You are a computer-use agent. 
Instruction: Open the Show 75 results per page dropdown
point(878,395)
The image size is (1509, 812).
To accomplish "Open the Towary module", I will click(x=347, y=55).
###
Exercise directions – Print the line containing "The image size is (1509, 812)." and every line after it to the end of the records above, exactly as written, and nothing else.

Answer to this problem –
The image size is (1509, 812).
To accomplish "Open the Towary module", I will click(x=347, y=55).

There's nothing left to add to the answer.